Mise à jour: 17-06-04
Expériences
Civilisation et histoire
Théâtre et cinéma : une histoire de famille
Le cinéma est le dernier né des enfants des arts du spectacle. Il avait de plus cet handicap, à la naissance,d’être une curiosité scientifique bien vite reléguée dans les foires. Aussi dut-il bien vite retrouver sa famille d’origine et son cousin le plus proche, le théâtre, pour gagner un minimum d’honorabilité.
C’est ainsi que l’on fit appel aux célébrités du théâtre et que l’on puisa dans son immense répertoire. Shakespeare, bien sûr, parce qu’il est l’un des plus grands créateurs du théâtre occidental moderne, et qu’il participe, de plus, d’une culture anglo-saxonne. La grande Sarah Bernhardt joue dès 1900 le rôle titre d’Hamlet. Et quelques années plus tard Méliès en France ou Griffith aux Etats-Unis mettent en scène des pièces de Shakespeare. Rappelons, d’autre part, que c’est un film de théâtre, L’Assassinat du Duc de Guise, réalisé en 1908 par deux sociétaires de la Comédie-Française, qui participa grandement à la reconnaissance du cinéma comme un art à part entière.
Mais était-ce le théâtre qui conférait au cinéma ses lettres de noblesse, ou le cinéma qui les avait acquises par ses seules vertus ? Cette question va en fait occuper une grande partie du champ théorique du cinéma une bonne quarantaine d’années. Et ce n’était pas seulement une affaire théorique. Le cinéma se devait en effet d’affirmer son originalité, et pour ce faire, de s’opposer au théâtre.

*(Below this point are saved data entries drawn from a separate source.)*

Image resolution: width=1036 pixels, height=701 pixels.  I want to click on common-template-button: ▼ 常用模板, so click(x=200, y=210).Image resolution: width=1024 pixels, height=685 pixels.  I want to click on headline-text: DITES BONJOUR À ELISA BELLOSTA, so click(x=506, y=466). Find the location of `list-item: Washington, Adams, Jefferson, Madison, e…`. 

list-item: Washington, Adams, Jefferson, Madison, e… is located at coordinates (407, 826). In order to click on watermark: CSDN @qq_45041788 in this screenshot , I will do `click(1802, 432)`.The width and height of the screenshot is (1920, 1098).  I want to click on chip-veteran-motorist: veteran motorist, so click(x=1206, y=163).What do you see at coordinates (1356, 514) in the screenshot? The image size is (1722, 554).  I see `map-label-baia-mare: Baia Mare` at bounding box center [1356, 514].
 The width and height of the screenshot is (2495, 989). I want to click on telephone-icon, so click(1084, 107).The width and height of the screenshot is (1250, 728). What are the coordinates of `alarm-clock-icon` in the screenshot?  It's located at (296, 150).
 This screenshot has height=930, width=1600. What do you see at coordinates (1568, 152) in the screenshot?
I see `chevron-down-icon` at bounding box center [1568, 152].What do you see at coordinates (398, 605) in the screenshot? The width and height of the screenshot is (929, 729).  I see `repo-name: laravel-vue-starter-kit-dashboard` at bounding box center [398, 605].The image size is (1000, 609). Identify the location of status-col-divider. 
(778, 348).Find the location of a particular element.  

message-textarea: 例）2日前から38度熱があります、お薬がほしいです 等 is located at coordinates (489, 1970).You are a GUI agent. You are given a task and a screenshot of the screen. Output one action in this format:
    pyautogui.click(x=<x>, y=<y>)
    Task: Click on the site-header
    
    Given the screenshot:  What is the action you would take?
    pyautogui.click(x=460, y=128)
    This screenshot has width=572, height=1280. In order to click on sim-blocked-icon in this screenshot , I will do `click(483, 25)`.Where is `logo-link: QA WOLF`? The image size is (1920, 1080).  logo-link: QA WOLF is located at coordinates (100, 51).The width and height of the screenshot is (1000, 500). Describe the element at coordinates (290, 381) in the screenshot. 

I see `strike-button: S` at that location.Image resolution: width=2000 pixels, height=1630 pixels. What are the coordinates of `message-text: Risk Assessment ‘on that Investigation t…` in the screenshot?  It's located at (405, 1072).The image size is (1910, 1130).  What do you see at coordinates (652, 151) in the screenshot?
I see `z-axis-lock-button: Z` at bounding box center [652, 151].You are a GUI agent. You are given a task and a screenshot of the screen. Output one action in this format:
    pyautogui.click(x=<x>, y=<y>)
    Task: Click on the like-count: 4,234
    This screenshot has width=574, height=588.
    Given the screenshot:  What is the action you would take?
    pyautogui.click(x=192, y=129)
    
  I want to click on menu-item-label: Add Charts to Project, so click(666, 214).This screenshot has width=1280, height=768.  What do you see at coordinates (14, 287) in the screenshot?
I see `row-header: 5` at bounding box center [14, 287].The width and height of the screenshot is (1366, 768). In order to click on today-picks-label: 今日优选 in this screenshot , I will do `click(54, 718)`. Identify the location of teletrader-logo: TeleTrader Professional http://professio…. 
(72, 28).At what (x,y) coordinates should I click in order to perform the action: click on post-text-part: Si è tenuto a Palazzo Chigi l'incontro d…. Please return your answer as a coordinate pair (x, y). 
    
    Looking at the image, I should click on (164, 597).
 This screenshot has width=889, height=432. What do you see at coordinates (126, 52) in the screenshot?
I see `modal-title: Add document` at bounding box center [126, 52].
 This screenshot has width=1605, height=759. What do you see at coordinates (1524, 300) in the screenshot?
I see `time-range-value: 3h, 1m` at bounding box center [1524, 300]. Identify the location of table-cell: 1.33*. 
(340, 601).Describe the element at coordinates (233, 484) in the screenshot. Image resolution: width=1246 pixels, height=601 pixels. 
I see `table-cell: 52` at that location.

Ecoutons l’un des premiers théoriciens du cinéma : » Il n’y a aucune analogie entre l’irréel fixe de l’écran et le réel changeant de la Scène… Le cinéma est né pour être la « Représentation totale d’Ame et de Corps », un conte visuel fait avec des images, peint avec des pinceaux de lumière. » Il s’agissait, pour lui, comme pour tous ceux qui vont constituer, en France, les Avant-gardes, de définir la photogénie du cinématographe : une musique de la lumière, plus proche des arts plastiques que de l’art dramatique. Et ces tendances vont tout naturellement aboutir, en 1924, à la conception du » cinéma pur » de l’abbé Brémond, illustrée par les films expérimentaux de Henri Chomette.
Si l’arrivée du parlant permit bien sûr un retour en force du théâtre et de bien belles réussites (Guitry), il faudra attendre les années 40 pour commencer à déculpabiliser les rapports théâtre/cinéma. Ainsi peut-on lire, en 1948/49, sous la plume de Jouvet – l’un des tout premiers à avoir perçu le génie de Welles, durant la guerre : » Le cinéma n’est qu’un mode nouveau, une branche nouvelle, une moderne activité de l’art dramatique, du théâtre… Pour porter Shakespeare à l’écran, il ne s’agit pas de l’envelopper dans une atmosphère ou de le recouvrir d’images, de lui donner du mouvement et du faste, de faire appel au pouvoir illimité de la caméra . Il s’agit de mettre en évidence les qualités essentielle de la poésie dramatique… d’arriver à ce que l’enregistrement et l’émission du texte aient pour le comédien comme pour le spectateur la même puissance, la même variété, la même humanité qu’il a eues au théâtre depuis trois cents ans. »
Et c’est bien ce qu’un cinéaste comme Orson Welles a réussi avec un dramaturge pour qui le théâtre était avant tout une pensée en action. » Il y a plus de cinéma, et du meilleur, dans un plan fixe de Macbeth d’Orson Welles que dans tous les travellings en extérieurs… Il y a plus de cinéma, et du grand, dans le seul Henry V [de Laurence Olivier] que dans 90% des films tirés de scénarios. La poésie pure n’est nullement celle qui ne veut rien dire… ; tous les exemples de l’abbé Brémond sont une illustration du contraire… Plus le cinéma se proposera d’être fidèle au texte, et à ses exigences théâtrales, plus nécessairement il devra approfondir son propre langage. »
(André Bazin, in » Qu’est-ce que le cinéma ? » Tome II).